=== VORLIEGENDER TEXT ===
Eine »Ouvertüre« für kommende Diskussionen
Wolfgang Tischer über die Nullnummer von »Babylon 1.7«

Babylon, das wissen auch nicht bibelfeste Menschen, steht für die Entstehung der Sprachen, für Sprachverwirrung im negativen und Sprachvielfalt im positiven Sinne. Und »Babylon 1.7« heißt ein Cross-Media-Projekt, das neben einer Website auch einen gedruckten Ableger besitzt. Dessen Nullnummer mit dem Titel »Liebeserklärung an die Medien« kommt ebenfalls allein schon optisch verwirrend daher. Die Zeitschrift - wenn wir sie so nennen wollen - besitzt einen soliden Tragegriff, mit der sie zusammengeklappt wie eine Einkaufstüte getragen werden kann. Der Einband schimmert wie Seide grünlich-rosa im Licht und trägt den Projekttitel »Babylon 1.7« als noble Prägung.

Auch die 40 Innenseiten lassen das Herz jedes Bibliophilen und Typographieliebhabers höher schlagen: Auf hochwertigem Papier finden sich exklusiv und individuell gestaltete Seitenlayouts. Keine Doppelseite ist identisch mit der anderen und fügt sich doch in ein schönes künstlerisches Gesamtbild. Dass bei diesem Aufwand die Schutzgebühr nur 30 DM/15,34 EUR/25 SFR beträgt, ist sicherlich dem Sponsor zu verdanken, denn kommende Ausgaben werden (vermutlich ohne ihn) teurer werden.

Natürlich spiegelt Typographie und Gestaltung den Zeitgeist wieder, doch ist dieser hier auch Thema. Babylon will die verschiedenen Stimmen der »end of print«-Diskussion zusammenbringen, ohne sie zusammenführen zu wollen. Vielleicht mag man verwundert sein, dass diese überhaupt noch ernsthaft geführt wird, denn letztendlich ist das vielzitierte »Ende des Gutenberg-Zeitalters« schon lange vor den so genannten neuen Medien eingetreten.
=== AUFGEFÜHRTE DATEN ===
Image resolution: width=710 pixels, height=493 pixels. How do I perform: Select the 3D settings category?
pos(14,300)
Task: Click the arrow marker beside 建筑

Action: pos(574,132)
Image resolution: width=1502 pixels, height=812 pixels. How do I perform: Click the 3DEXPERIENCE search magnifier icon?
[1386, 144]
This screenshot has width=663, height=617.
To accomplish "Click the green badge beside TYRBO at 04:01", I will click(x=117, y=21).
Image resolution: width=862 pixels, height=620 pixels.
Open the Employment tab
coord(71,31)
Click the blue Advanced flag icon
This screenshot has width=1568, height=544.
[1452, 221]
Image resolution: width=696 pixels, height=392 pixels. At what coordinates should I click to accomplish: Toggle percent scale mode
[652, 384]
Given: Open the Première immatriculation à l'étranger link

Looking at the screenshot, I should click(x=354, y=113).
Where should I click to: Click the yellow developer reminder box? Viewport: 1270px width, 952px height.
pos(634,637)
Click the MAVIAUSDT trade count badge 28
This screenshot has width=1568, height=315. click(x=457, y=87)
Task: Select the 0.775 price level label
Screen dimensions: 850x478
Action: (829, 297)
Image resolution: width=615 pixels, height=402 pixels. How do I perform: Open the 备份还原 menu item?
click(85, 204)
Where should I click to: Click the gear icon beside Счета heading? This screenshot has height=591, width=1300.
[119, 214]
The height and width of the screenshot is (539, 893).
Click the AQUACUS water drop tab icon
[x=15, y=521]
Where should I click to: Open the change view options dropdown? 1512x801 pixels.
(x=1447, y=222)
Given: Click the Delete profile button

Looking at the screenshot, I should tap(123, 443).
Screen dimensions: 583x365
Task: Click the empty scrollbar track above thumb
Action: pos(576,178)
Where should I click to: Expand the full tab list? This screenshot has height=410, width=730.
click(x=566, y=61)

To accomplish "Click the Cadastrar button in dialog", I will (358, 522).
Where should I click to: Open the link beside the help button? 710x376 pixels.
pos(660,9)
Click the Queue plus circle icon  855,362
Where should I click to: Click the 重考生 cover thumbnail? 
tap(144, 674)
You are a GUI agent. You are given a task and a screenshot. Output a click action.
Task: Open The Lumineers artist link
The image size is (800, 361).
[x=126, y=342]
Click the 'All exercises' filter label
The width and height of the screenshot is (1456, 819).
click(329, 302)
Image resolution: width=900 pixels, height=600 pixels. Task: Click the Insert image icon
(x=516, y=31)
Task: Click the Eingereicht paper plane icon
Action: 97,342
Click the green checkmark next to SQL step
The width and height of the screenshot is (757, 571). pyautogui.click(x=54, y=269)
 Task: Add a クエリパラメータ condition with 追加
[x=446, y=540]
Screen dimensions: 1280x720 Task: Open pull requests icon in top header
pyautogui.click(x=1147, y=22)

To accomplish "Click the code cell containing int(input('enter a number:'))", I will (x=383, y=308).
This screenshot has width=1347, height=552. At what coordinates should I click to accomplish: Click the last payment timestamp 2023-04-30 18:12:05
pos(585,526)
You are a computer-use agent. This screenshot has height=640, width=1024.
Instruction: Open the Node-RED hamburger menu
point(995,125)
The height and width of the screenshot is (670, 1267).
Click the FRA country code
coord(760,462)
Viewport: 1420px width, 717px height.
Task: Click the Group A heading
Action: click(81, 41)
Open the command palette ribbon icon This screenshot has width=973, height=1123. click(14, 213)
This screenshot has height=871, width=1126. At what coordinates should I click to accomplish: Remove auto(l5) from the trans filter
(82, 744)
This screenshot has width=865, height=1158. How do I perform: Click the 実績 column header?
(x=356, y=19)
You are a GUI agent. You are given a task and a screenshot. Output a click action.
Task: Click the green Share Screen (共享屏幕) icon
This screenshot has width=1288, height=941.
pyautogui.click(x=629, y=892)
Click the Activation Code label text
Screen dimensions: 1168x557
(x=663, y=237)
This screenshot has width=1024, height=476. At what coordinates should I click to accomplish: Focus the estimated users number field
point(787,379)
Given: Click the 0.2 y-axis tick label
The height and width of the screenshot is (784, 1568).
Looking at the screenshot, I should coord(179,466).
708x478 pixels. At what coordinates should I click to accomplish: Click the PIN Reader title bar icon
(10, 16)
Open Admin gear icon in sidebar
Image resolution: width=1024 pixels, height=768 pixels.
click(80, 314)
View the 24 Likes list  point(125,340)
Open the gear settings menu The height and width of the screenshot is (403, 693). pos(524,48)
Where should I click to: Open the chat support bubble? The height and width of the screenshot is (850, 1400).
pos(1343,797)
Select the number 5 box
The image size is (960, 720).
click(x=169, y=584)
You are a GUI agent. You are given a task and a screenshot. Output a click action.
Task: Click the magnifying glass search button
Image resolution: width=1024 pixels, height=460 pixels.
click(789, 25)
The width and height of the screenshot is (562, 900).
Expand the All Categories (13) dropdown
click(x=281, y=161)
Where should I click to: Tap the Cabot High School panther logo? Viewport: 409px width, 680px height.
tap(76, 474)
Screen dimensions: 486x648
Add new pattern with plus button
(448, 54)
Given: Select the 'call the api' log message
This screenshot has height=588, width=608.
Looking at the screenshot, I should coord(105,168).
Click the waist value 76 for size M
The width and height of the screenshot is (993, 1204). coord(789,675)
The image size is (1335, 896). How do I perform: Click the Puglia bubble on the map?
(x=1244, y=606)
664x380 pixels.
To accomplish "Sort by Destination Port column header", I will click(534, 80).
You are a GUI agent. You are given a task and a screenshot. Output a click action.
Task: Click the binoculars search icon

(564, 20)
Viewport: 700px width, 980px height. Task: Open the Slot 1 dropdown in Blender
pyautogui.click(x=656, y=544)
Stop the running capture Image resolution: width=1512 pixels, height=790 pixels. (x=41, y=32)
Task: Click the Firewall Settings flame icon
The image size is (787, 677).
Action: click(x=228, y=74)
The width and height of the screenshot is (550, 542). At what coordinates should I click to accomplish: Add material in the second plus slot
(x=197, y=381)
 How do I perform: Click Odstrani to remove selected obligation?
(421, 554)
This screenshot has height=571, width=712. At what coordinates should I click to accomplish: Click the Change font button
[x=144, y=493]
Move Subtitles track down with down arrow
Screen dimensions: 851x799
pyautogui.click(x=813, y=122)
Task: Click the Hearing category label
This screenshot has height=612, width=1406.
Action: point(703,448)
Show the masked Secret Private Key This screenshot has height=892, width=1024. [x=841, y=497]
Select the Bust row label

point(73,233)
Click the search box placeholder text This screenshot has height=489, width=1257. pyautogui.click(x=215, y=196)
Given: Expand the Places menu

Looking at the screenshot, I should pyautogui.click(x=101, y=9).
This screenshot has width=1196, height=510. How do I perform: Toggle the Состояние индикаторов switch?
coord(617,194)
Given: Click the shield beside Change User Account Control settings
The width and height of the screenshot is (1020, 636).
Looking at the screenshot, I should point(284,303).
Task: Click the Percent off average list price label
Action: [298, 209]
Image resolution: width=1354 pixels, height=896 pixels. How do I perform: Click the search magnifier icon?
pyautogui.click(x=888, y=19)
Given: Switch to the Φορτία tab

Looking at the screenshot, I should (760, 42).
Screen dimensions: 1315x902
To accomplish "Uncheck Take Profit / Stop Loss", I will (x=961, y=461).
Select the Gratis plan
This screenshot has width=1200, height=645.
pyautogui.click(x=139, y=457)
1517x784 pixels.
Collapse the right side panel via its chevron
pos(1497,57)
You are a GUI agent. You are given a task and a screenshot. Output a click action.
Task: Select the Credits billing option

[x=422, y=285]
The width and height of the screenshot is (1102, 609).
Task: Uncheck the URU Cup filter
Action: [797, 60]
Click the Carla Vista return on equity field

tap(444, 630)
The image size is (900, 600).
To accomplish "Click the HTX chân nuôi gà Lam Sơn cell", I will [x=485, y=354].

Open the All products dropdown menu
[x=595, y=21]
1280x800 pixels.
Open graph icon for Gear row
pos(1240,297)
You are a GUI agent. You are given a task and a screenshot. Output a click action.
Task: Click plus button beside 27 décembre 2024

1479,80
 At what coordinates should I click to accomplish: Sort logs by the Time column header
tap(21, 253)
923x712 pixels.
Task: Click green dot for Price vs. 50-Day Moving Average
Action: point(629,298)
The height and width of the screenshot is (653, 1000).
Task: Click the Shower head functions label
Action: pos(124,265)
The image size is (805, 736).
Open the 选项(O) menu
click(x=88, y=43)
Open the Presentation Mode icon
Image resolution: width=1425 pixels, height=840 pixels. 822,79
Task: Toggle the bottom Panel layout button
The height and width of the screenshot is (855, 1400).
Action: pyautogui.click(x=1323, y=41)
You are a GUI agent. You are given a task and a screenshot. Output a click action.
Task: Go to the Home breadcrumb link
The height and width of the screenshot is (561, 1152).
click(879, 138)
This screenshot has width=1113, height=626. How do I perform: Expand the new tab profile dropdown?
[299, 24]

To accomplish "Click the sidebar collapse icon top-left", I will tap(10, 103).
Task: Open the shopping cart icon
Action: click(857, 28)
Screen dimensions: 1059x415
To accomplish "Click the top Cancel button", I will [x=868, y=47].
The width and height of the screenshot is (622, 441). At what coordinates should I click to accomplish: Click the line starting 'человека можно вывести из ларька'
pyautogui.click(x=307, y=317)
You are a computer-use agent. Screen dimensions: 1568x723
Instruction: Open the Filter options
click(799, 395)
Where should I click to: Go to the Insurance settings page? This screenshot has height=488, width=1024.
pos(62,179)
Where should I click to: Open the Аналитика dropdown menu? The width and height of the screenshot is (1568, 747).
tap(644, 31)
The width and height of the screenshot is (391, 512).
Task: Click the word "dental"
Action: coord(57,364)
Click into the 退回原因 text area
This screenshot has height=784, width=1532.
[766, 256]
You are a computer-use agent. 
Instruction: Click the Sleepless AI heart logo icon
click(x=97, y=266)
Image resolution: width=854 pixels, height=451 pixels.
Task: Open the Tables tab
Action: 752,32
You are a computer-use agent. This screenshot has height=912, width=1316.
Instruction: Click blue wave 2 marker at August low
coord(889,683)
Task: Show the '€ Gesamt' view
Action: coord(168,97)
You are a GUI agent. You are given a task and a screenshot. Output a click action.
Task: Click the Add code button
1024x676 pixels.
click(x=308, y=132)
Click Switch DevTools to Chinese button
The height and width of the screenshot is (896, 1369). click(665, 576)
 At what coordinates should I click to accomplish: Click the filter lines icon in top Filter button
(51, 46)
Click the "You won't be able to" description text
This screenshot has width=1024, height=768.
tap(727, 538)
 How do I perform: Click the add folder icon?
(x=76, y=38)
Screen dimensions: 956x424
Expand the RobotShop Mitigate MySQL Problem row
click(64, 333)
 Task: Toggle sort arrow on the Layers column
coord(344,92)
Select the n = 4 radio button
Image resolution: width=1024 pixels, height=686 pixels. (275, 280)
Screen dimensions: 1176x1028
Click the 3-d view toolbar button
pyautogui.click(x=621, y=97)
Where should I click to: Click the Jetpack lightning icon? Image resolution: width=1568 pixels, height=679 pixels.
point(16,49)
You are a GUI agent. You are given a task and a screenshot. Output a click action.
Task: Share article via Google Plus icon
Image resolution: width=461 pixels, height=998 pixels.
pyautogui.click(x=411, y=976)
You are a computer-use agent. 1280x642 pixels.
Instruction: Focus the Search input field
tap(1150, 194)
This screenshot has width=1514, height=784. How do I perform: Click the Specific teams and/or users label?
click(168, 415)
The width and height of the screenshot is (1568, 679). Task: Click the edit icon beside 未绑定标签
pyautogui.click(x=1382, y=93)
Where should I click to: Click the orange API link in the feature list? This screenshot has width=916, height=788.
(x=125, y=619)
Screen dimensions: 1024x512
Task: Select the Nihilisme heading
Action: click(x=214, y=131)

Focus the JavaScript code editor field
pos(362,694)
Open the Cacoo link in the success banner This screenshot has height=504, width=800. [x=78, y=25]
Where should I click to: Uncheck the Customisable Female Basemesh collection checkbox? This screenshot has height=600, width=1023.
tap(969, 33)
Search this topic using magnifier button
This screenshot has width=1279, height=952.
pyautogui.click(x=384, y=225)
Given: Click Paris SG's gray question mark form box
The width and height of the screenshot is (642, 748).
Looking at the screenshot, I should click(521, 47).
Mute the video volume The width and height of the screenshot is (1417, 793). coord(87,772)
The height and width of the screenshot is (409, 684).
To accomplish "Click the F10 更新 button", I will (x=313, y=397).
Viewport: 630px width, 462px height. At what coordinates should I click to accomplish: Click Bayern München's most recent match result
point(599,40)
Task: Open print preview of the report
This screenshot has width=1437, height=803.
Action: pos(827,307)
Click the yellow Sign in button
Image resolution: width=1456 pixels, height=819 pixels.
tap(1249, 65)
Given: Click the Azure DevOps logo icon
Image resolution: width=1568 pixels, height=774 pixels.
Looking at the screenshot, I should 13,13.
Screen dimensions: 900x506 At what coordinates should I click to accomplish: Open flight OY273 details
===
- **GESTELLTE AUFGABE A**
Stimmen diese Aussagen mit der Besprechung von »Babylon 1.7« überein? Beantworte jede mit Ja oder Nein und zitiere wörtlich die Worte des Textes, die darüber entscheiden.
(i) Die Nullnummer trägt den Titel »Liebeserklärung an die Medien«.
(ii) Die Nullnummer umfasst 60 Innenseiten.
(iii) Zwei der Doppelseiten sind gleich gestaltet.
- **GESTELLTE AUFGABE B**
Drucke aus der Besprechung von »Babylon 1.7« den Abschnitt von „Natürlich spiegelt Typographie“ bis einschließlich „neuen Medien eingetreten.“ wortgetreu ab.

- **VOLLSTÄNDIGE LÖSUNG A**
(i) Ja: „Dessen Nullnummer mit dem Titel »Liebeserklärung an die Medien«“
(ii) Nein: „Auch die 40 Innenseiten“
(iii) Nein: „Keine Doppelseite ist identisch mit der anderen“

- **VOLLSTÄNDIGE LÖSUNG B**
Natürlich spiegelt Typographie und Gestaltung den Zeitgeist wieder, doch ist dieser hier auch Thema. Babylon will die verschiedenen Stimmen der »end of print«-Diskussion zusammenbringen, ohne sie zusammenführen zu wollen. Vielleicht mag man verwundert sein, dass diese überhaupt noch ernsthaft geführt wird, denn letztendlich ist das vielzitierte »Ende des Gutenberg-Zeitalters« schon lange vor den so genannten neuen Medien eingetreten.